Copy out only the data in the stretch from the line containing "You are a computer-use agent. Image" through the line containing "coord(65,124)", requests included. Shift every coordinate in the answers up by 59.
--- Begin Provided records ---
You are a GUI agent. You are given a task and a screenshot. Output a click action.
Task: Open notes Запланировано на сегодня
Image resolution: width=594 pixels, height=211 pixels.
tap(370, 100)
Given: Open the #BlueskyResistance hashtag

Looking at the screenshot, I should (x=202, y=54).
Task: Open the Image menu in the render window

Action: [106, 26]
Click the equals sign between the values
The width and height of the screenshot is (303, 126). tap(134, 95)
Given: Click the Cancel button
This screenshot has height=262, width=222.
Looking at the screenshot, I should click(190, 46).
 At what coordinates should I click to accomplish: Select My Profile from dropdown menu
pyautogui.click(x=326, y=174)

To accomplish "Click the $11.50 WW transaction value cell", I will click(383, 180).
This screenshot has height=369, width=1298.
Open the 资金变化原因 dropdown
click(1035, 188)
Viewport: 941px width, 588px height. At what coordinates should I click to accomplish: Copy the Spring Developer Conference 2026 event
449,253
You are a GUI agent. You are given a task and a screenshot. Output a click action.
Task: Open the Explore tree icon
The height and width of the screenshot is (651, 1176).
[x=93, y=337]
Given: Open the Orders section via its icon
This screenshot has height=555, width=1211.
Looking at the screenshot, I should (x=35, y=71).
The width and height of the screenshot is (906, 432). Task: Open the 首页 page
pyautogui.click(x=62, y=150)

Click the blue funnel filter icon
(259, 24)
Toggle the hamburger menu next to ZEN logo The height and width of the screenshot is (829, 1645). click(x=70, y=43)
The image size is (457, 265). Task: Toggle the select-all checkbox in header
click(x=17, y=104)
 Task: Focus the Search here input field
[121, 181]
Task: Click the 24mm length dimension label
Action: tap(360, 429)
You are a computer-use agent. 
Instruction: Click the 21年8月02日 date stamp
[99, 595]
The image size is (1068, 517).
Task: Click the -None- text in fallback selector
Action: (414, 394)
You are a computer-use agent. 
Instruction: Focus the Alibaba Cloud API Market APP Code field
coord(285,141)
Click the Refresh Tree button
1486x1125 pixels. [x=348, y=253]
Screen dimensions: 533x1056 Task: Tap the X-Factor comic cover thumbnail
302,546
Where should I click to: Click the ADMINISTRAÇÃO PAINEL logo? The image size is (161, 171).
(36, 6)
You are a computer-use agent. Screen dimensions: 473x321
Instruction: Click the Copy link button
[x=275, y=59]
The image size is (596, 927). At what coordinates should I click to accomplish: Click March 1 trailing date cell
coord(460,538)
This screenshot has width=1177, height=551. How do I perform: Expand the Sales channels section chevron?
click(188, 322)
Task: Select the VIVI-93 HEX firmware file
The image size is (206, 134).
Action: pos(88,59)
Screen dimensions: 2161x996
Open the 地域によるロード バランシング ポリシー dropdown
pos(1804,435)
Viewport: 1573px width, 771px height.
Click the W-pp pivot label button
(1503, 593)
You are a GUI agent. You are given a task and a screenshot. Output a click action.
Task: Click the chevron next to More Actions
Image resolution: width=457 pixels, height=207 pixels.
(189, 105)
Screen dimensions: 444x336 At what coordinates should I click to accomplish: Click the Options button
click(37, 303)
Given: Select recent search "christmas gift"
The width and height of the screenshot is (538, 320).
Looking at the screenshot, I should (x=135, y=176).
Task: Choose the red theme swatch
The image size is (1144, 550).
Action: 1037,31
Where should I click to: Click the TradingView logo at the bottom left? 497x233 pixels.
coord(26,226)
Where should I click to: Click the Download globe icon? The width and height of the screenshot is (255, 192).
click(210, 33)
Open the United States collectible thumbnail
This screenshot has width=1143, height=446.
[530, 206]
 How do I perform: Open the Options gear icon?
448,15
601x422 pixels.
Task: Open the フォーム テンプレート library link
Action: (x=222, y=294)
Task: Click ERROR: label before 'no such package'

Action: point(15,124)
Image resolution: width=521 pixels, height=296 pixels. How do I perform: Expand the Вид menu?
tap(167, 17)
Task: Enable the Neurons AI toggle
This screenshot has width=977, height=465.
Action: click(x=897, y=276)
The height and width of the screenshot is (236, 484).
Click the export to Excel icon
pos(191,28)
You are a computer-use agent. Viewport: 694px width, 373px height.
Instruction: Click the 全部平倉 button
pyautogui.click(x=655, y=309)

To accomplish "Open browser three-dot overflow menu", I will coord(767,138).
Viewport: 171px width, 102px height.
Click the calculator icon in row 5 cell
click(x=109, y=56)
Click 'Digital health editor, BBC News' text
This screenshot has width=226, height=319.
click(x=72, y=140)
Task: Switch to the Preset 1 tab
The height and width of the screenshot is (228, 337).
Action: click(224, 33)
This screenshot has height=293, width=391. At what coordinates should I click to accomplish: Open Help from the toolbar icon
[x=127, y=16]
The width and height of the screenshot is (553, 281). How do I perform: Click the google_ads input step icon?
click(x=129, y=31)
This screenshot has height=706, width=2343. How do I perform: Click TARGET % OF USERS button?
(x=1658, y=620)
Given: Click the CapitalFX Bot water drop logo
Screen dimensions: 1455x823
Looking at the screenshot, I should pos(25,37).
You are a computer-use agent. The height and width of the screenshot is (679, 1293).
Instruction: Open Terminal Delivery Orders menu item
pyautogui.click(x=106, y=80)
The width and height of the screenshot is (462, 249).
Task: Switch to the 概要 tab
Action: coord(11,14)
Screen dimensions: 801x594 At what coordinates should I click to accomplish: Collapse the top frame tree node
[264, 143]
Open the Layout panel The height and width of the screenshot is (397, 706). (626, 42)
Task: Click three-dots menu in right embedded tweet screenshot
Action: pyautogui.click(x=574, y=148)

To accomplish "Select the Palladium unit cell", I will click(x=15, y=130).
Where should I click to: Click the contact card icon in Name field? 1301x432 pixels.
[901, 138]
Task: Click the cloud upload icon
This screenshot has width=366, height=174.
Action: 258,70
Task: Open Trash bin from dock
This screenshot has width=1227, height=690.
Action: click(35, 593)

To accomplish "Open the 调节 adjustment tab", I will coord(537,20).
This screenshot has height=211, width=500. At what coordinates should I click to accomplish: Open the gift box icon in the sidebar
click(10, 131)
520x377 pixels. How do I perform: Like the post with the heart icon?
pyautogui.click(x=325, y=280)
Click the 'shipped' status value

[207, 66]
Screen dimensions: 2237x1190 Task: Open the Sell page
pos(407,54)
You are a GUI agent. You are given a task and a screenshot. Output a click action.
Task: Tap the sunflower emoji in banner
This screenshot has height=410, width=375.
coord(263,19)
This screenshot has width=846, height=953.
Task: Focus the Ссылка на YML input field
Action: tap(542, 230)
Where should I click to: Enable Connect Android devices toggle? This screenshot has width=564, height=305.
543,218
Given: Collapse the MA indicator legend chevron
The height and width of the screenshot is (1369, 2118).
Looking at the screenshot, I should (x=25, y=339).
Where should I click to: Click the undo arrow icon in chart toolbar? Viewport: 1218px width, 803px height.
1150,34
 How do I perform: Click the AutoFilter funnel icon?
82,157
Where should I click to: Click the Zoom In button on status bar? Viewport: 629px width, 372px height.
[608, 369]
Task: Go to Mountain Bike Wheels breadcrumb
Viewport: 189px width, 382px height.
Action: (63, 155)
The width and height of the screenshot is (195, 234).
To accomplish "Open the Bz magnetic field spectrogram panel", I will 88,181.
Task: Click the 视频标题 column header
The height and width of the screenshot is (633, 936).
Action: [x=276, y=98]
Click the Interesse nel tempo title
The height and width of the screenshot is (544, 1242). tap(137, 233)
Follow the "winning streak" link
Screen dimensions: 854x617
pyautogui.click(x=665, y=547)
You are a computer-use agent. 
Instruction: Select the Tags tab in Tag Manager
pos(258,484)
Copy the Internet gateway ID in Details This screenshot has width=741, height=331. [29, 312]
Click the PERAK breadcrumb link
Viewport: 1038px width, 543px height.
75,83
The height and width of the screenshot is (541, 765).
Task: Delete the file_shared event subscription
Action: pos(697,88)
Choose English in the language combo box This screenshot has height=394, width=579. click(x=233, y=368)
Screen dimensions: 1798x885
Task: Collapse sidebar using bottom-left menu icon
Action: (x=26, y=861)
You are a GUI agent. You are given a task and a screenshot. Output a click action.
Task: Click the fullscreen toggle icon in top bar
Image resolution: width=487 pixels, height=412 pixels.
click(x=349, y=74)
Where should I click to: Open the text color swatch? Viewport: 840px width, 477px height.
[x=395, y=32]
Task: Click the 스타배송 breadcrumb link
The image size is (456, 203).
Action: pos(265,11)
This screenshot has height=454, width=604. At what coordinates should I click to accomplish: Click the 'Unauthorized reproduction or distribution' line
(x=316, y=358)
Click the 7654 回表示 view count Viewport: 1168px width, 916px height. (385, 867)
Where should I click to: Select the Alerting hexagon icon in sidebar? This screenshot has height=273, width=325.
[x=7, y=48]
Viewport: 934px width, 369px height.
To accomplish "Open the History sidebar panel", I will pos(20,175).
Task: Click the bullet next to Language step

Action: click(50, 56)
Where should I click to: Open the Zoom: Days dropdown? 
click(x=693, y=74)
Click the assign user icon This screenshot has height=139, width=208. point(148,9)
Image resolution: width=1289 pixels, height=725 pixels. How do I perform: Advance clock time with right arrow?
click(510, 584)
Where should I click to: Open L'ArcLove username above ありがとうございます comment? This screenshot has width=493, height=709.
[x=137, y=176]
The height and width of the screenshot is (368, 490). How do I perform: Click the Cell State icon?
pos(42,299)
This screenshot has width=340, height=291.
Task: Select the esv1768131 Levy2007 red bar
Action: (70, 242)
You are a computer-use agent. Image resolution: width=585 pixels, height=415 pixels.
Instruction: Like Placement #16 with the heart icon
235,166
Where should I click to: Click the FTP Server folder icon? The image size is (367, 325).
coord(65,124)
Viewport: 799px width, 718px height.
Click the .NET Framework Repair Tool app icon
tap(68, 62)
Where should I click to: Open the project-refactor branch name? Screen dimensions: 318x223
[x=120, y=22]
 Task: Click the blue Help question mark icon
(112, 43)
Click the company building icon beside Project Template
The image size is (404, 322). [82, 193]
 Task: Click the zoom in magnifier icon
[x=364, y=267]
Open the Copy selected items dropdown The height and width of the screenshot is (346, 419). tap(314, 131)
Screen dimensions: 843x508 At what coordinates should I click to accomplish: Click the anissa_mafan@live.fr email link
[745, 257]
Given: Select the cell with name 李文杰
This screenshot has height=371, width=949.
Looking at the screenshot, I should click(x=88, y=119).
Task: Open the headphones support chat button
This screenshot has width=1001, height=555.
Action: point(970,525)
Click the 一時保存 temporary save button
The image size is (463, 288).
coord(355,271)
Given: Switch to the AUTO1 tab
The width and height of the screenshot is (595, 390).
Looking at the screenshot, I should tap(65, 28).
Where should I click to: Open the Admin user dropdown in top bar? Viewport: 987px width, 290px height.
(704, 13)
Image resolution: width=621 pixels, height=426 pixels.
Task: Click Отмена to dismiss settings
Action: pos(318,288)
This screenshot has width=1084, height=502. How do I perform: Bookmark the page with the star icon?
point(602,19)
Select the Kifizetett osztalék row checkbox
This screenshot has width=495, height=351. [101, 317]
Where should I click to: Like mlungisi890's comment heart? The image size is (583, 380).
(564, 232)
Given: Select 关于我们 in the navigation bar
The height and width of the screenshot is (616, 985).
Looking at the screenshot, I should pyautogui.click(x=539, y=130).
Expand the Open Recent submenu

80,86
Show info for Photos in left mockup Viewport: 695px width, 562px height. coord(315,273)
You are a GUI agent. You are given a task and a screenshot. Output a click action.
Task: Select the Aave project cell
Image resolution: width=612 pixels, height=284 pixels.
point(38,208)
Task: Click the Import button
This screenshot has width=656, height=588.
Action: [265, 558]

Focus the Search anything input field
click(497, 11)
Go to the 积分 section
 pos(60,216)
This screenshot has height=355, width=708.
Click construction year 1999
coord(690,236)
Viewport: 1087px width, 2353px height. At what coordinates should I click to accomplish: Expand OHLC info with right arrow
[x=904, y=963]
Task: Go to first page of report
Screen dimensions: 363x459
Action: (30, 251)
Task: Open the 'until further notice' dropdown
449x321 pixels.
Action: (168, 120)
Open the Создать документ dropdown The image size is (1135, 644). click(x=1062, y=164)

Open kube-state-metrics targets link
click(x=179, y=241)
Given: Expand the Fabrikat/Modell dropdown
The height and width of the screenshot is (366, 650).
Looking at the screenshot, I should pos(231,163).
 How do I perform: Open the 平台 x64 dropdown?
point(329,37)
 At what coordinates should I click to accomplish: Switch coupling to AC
--- End Provided records ---
Solution:
You are a computer-use agent. Image resolution: width=585 pixels, height=415 pixels.
Instruction: Like Placement #16 with the heart icon
294,225
Where should I click to: Click the FTP Server folder icon? The image size is (367, 325).
coord(124,183)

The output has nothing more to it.